- _TRECHO PARA LEITURA_:
NB – Uma das características do rap é a de retratar a realidade dos menos favorecidos. O que é dito em suas letras faz parte da realidade de vocês?
Diego 157 – As máscaras sempre caem e se estamos a nove anos nessa batalha incessante na busca por melhoria para os nossos semelhantes é porque o que é gravado por nós realmente é o reflexo do que muitas pessoas vivem. É até o que muitos queriam expor, mas não sabiam por onde começar e é nesse momento que age o 157 Nervoso, com a roupagem sincera de quem vem de guetos violentos.
Man-duim - Com certeza, até porque esses “menos favorecidos” quem são? São os negros que vivem nas periferias, então com certeza é a nossa realidade, não temos acesso à cultura, ao esporte, ao laser, vivemos num país racista onde não há distribuição de renda, onde a burguesia dita as regras, onde a secretaria de educação nos priva da nossa verdadeira história.
NB – É comum aqui no Brasil vermos pessoas que fazem parte do movimento Hip-Hop ou de grupos de rap se vestirem e gesticularem como os norte-americanos. Falta identidade?
Diego 157 – Não acho que falte identidade, aliás, isso por aqui tem de sobra. Eu vejo como referência, até porque é natural que as pessoas se espelharem no que gostam.
Man-duim – Os norte-americanos expandiram o rap de tal forma que hoje existem marcas de roupas própria da cultura Hip-Hop. Não que isso seja ruim, acho até legal, é uma forma de preservar a cultura. Mas o Hip-Hop é muito mais do que panos, é vivência, quem é dos guetos com certeza vai comunicar em gíria mesmo, os advogados não usam seu linguajar, assim como os políticos e a polícia? Então, é a nossa forma, só quem vive sabe o que é isso.
NB – Na maioria das vezes, o crime é o principal tema dos grupos de rap. Na opinião de vocês, por qual motivo isso acontece?
Diego 157 – É inevitável você morar em periferia e não se deparar com algumas brutalidades desse cotidiano. Se determinado grupo vive ou presencia algum fato e resolve retratá-lo em suas letras não há problema nenhum, o cuidado deve ser tomado na forma em que o assunto é exposto. Existem grupos ou artistas solos que vivem em periferia e se deparam também com cenas fortes e, no entanto, preferem rimar outra realidade. É uma questão de ótica, quem acha necessário cantar o crime canta e quem acha necessário não abordá-lo faz da forma que achar melhor, e o rap segue.
Man-duim – Retratamos o crime porque vivemos o crime: o crime racial, ideológico, social e cultural o qual o Brasil sofre há mais de 1500 anos. E essa é a principal importância do rap, a de retratar nossa sobrevivência nesse campo de extermínio, onde a burguesia ainda atua com seu poder devastador, é por isso que narro o crime.
NB – Quais outros estilos musicais, além do rap, vocês costumam ouvir?
Diego 157 – Eu produzo uns beats, então sempre estou escutando música, muita música mesmo pra ter uma infinidade de sonoridade para samplear. Posso citar Vanessa da Mata, Amy Winehouse, Chico Buarque, Bob Marley, Bezerra da Silva, Nneka, Maria Rita, Ponto de Equilíbrio e por aí vai.

- _CONTEÚDO DOS DADOS_:
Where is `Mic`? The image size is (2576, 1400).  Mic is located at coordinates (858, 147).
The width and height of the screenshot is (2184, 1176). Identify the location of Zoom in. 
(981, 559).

- _OBJETIVO DECLARADO 1_: Transcreva o trecho da entrevista que começa nas palavras "Diego 157 – É" e termina depois de "o rap segue.".
- _OBJETIVO DECLARADO 2_: Segundo Diego 157 na entrevista, há quantos anos eles estão nessa batalha pela melhoria de seus semelhantes?
O material é um conteúdo à parte, separado da entrevista.

- _RESPOSTA DO EXERCÍCIO 1_:
Diego 157 – É inevitável você morar em periferia e não se deparar com algumas brutalidades desse cotidiano. Se determinado grupo vive ou presencia algum fato e resolve retratá-lo em suas letras não há problema nenhum, o cuidado deve ser tomado na forma em que o assunto é exposto. Existem grupos ou artistas solos que vivem em periferia e se deparam também com cenas fortes e, no entanto, preferem rimar outra realidade. É uma questão de ótica, quem acha necessário cantar o crime canta e quem acha necessário não abordá-lo faz da forma que achar melhor, e o rap segue.

- _RESPOSTA DO EXERCÍCIO 2_: Há nove anos.